> _Provided text_
-.-.-
Israel may not have Apollo, but its space industry is hoping to take a giant leap for mankind in 2015 to become the third country in history to land on the moon, this time in a tiny unmanned spacecraft equipped with high definition technology capable of broadcasting images back to Earth.
The initiative is the brainchild of SpaceIL, a non-profit organization founded by three young Israeli engineers who embarked on Google’s international Lunar X project about two years ago. Google has promised $20 million to the first team that successfully lands on the moon, travels at least 500 meters on the lunar surface, and brings back HD video, images and data. As a further incentive for the competing teams, the prize will drop to $15 million if a government funded project beats them to it - a goal which China hopes to achieve this year.
But for founders Yariv Bash, 31, Kfir Damari, 30, and Yonatan Weintraub, 26, and their staff of dedicated engineers and volunteers, the project is not about the money. Above all else, they say, SpaceIL is a "national project" aimed at advancing Israel’s scientific and technological fields, and inspiring the next generation. They have committed to putting all of their prize money, should they win, into science and scientific education in Israel.
“We want these things to be happening in 20 years, when we retire,” said Eyal Sagi, the chief systems engineer for the project. “If we can show [the youth] that there is a future in this work, that will have been our greatest achievement.”
The project has attracted some 200 volunteers, many of them high school and university students, and the staff comprises predominantly young engineers, technicians, and space enthusiasts. Adam Green, a 24-year-old graduate of aerospace engineering from the United Kingdom, came to Israel specifically for this project and has since become a major part of the ground control team that will monitor the moon flight as it happens.
-.-.-
> _Available data_
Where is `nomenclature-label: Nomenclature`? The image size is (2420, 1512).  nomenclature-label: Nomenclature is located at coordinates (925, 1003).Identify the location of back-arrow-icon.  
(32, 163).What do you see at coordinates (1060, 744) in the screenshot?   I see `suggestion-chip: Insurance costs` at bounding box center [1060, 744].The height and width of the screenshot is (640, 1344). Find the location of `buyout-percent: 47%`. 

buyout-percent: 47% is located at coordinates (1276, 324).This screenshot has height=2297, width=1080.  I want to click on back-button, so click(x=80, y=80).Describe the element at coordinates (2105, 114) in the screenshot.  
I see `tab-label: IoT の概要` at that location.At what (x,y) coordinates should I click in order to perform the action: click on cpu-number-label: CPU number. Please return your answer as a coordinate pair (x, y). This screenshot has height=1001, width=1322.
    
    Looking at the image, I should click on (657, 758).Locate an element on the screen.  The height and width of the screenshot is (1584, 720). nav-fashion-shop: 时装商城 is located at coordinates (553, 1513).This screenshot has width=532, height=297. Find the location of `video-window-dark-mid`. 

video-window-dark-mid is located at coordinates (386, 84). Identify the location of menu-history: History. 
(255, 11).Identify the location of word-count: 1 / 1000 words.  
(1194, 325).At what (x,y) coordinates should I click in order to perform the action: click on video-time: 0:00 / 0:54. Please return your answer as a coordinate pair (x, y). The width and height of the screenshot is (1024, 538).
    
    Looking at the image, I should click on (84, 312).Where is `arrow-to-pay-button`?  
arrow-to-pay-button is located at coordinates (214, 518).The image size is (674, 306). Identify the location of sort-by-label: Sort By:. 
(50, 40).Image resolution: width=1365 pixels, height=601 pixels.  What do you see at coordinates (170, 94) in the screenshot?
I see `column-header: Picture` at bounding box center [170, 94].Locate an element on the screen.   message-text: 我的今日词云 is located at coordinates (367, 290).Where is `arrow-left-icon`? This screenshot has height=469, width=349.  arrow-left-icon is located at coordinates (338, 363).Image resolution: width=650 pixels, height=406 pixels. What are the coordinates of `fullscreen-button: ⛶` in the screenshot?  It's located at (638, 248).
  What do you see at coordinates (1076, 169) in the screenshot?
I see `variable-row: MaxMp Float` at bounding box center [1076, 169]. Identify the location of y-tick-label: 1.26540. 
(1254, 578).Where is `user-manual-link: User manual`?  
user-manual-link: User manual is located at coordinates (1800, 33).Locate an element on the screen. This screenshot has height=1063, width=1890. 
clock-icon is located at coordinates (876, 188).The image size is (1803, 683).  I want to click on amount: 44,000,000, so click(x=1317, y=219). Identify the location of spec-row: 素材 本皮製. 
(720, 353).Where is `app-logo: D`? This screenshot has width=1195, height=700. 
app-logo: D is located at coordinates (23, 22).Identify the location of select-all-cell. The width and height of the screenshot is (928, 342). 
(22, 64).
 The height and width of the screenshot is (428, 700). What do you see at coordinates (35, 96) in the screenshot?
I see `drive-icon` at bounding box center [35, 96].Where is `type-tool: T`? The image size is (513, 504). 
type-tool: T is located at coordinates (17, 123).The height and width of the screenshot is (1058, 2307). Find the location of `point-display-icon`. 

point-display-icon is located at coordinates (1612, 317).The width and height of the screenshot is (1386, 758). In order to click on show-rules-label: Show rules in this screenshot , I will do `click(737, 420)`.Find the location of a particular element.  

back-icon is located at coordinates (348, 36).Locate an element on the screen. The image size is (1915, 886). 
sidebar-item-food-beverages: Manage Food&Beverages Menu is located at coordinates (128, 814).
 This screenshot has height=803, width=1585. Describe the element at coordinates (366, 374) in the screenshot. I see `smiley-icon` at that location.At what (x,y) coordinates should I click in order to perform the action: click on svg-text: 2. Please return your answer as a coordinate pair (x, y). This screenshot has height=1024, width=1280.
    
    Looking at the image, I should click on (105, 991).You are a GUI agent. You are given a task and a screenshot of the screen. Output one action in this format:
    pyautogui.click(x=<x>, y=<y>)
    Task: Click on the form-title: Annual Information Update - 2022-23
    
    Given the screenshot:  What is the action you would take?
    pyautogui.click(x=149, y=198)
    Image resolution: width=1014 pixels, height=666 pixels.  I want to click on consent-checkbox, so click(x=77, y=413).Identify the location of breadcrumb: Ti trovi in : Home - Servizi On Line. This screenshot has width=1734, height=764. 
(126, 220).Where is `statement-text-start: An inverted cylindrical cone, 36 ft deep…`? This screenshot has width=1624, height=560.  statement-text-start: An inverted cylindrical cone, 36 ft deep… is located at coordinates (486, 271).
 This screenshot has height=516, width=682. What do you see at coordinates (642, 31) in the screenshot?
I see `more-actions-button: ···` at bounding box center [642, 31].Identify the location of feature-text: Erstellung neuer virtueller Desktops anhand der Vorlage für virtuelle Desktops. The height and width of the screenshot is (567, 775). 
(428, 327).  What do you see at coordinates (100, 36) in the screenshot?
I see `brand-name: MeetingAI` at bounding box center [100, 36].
-.-.-
> _Explore the material_
[1] For each statement below, say whether it agrees with the SpaceIL article. Answer yes or no and quote the deciding words. (a) The prize falls to $15 million if a government-funded project lands on the moon first. (b) SpaceIL was founded by four Israeli engineers. (c) The founders intend to keep any prize money for future space missions.
[2] Answer these questions from the SpaceIL article:
(a) What is the minimum distance a team must travel on the lunar surface?
(b) Roughly how many volunteers has the project attracted?
(c) What position does Eyal Sagi hold in the project?

> _Solutions_
[1]
(a) Yes: "the prize will drop to $15 million if a government funded project beats them to it"
(b) No: "founded by three young Israeli engineers"
(c) No: "They have committed to putting all of their prize money, should they win, into science and scientific education in Israel."

[2]
(a) At least 500 meters
(b) Some 200
(c) Chief systems engineer